→ **Dataset records**:
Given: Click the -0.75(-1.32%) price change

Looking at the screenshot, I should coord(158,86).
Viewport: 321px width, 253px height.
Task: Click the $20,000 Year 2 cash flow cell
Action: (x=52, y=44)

→ **Written problem**: Please find each line of the items that contains the word "Click" and copy those lines in full.

→ **Solution to this task**:
Given: Click the -0.75(-1.32%) price change
Task: Click the $20,000 Year 2 cash flow cell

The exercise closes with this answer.